■ Work instructions:
Print every line from the one containing "Where should I click to: Click the" down to the one containing "Select the Type tool", including both of those lines. Leave the pictures out.

■ Exercise data:
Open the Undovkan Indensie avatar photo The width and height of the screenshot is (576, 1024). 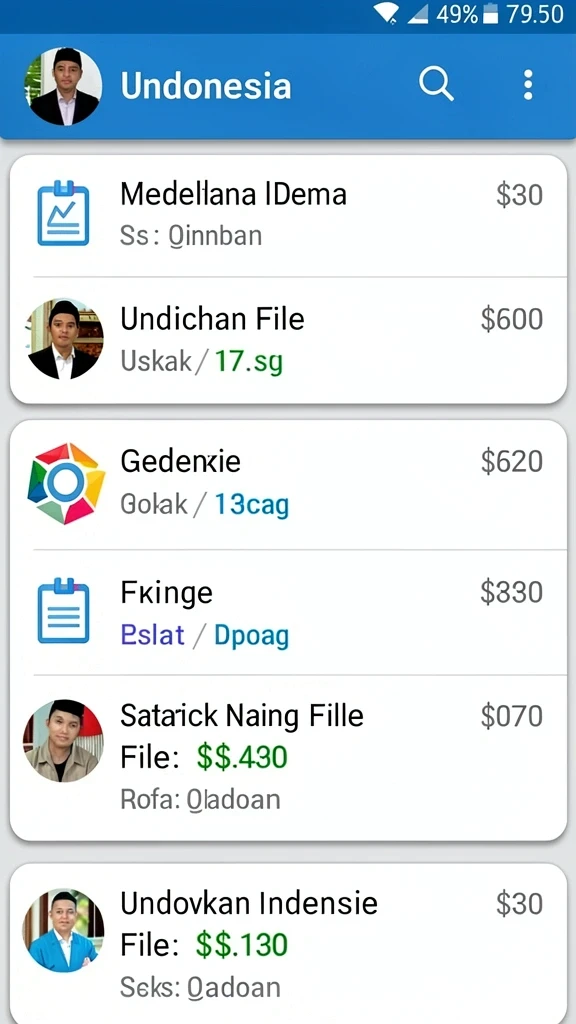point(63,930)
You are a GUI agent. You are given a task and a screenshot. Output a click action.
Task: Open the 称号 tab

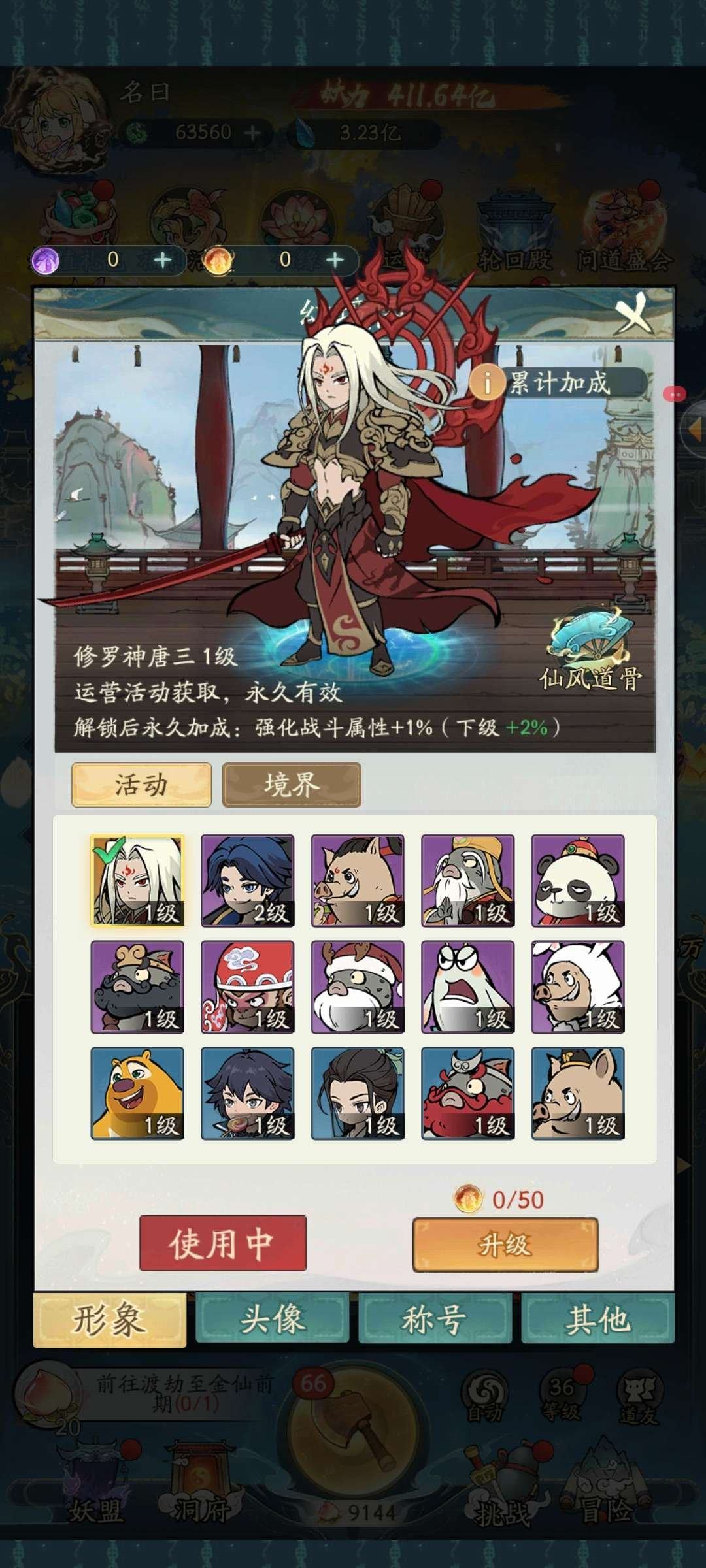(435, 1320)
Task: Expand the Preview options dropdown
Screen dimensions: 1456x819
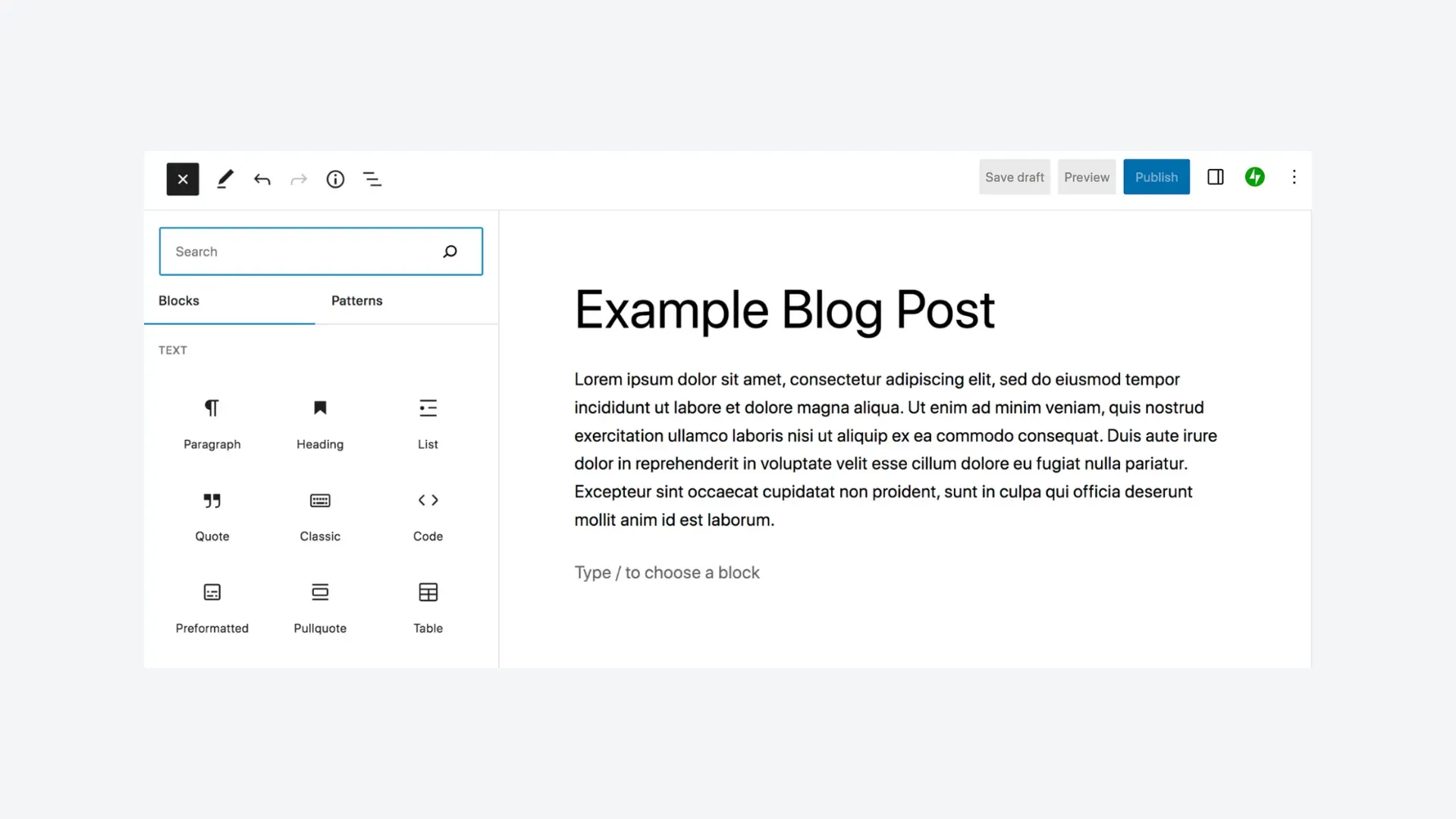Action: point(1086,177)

* * *

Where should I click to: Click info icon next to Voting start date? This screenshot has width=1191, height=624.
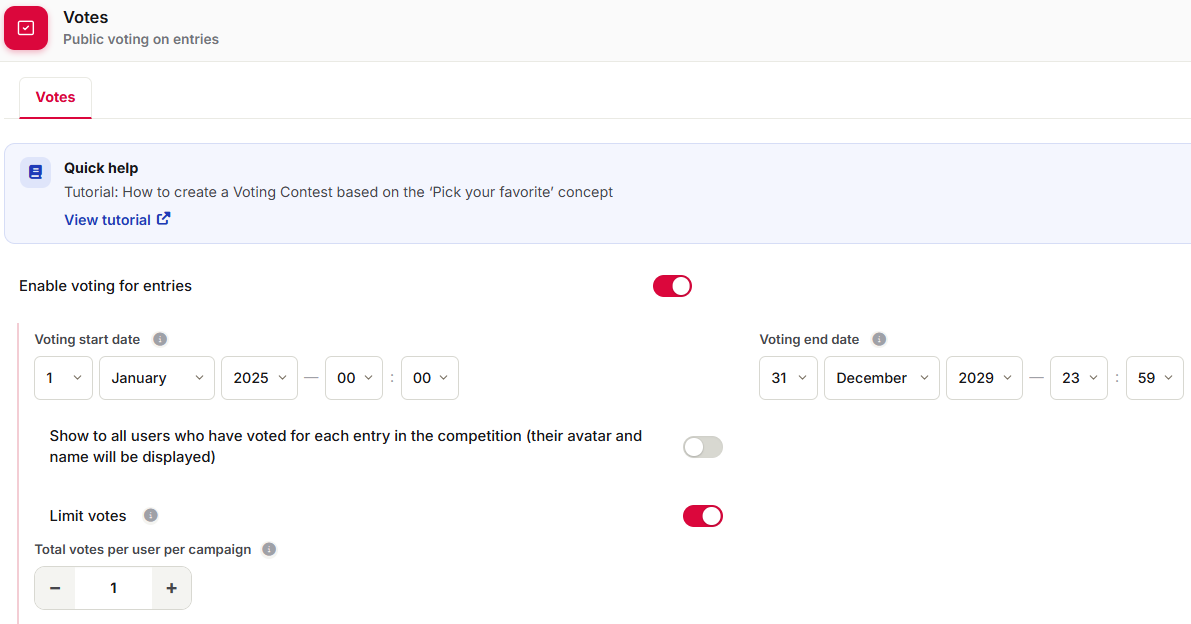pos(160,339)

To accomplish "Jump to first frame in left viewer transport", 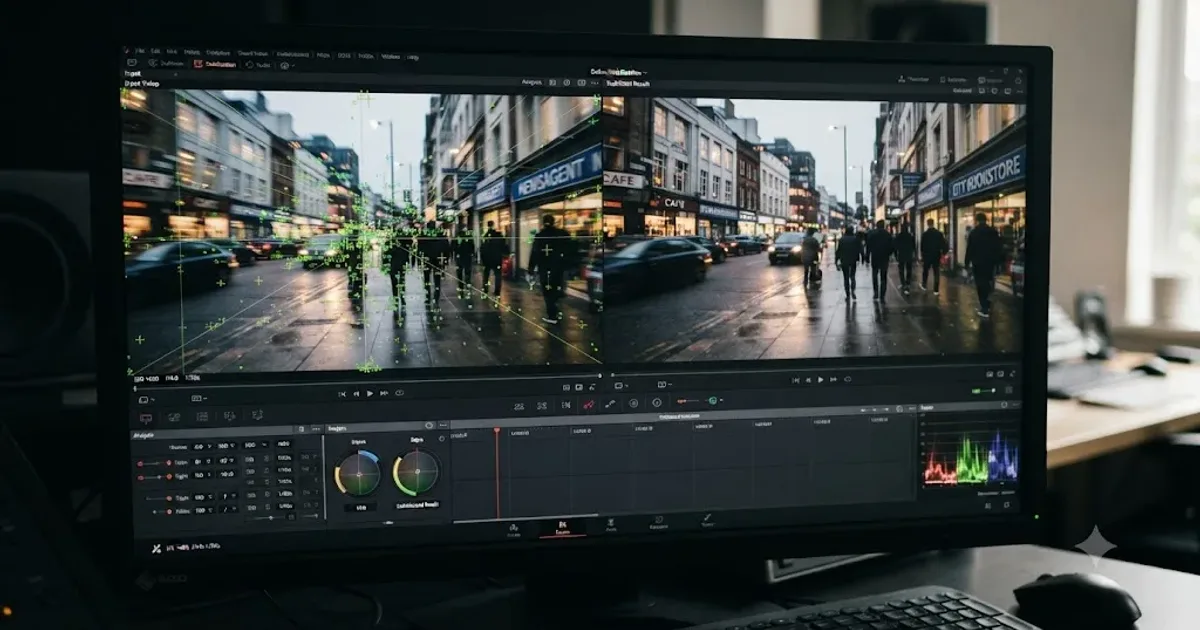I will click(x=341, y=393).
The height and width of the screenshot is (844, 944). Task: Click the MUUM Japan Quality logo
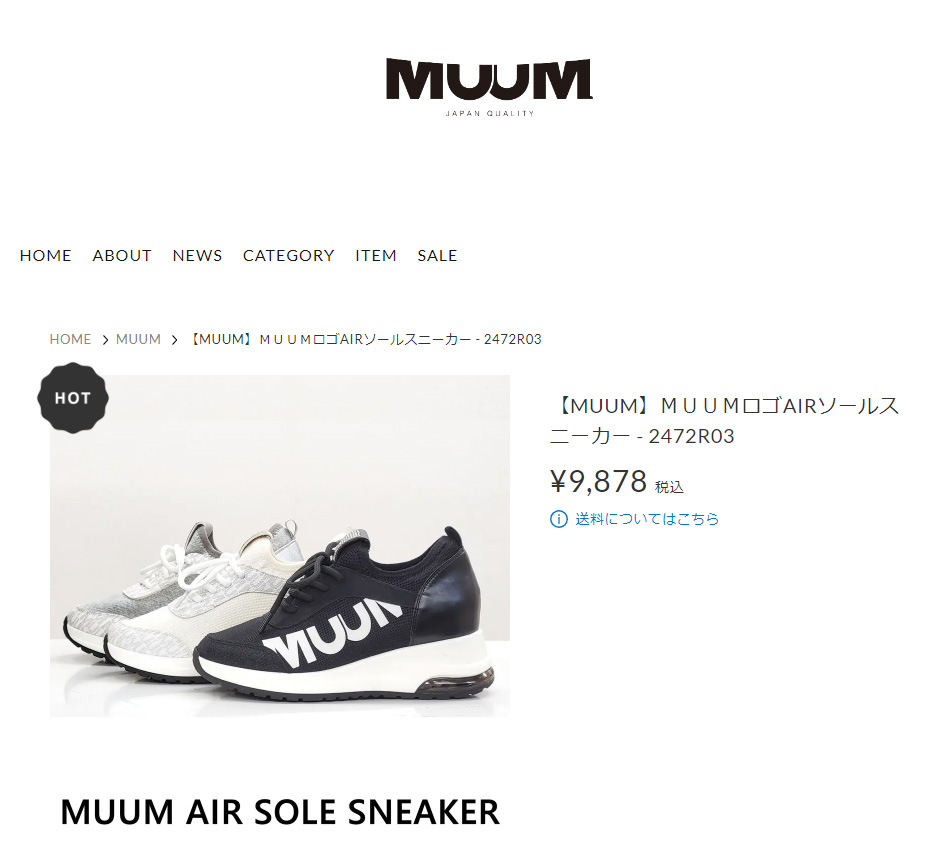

==

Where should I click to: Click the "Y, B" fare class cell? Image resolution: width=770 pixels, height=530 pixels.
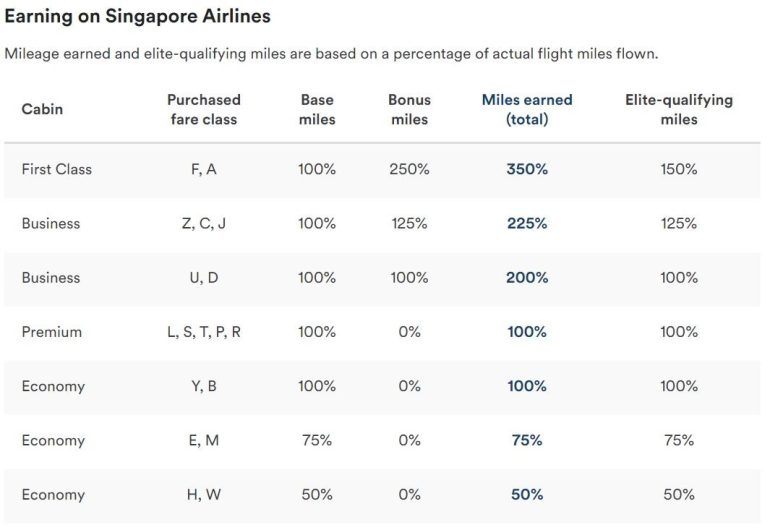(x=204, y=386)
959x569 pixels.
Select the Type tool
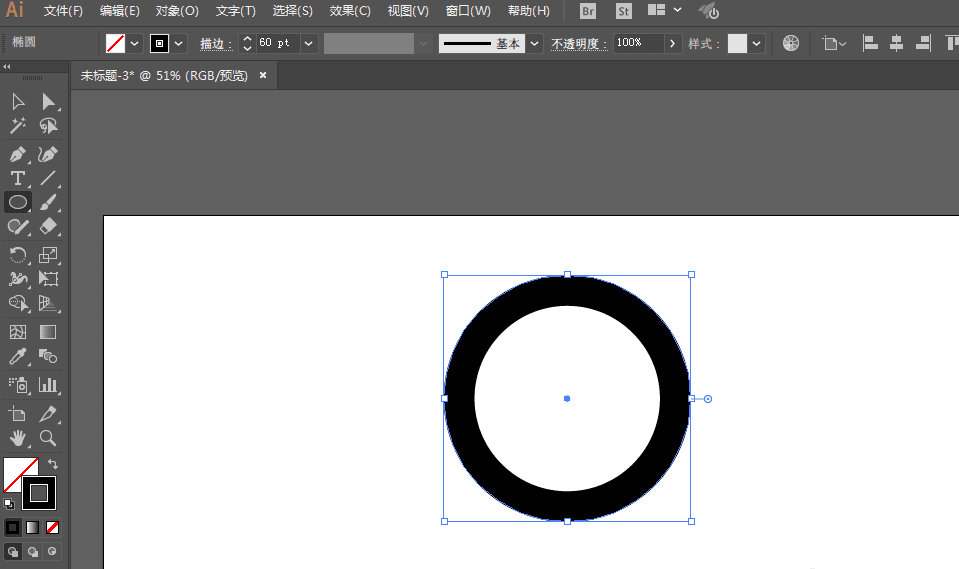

■ Completed task:
Where should I click to: Click the "Y, B" fare class cell? Image resolution: width=770 pixels, height=530 pixels.
(x=204, y=386)
959x569 pixels.
Select the Type tool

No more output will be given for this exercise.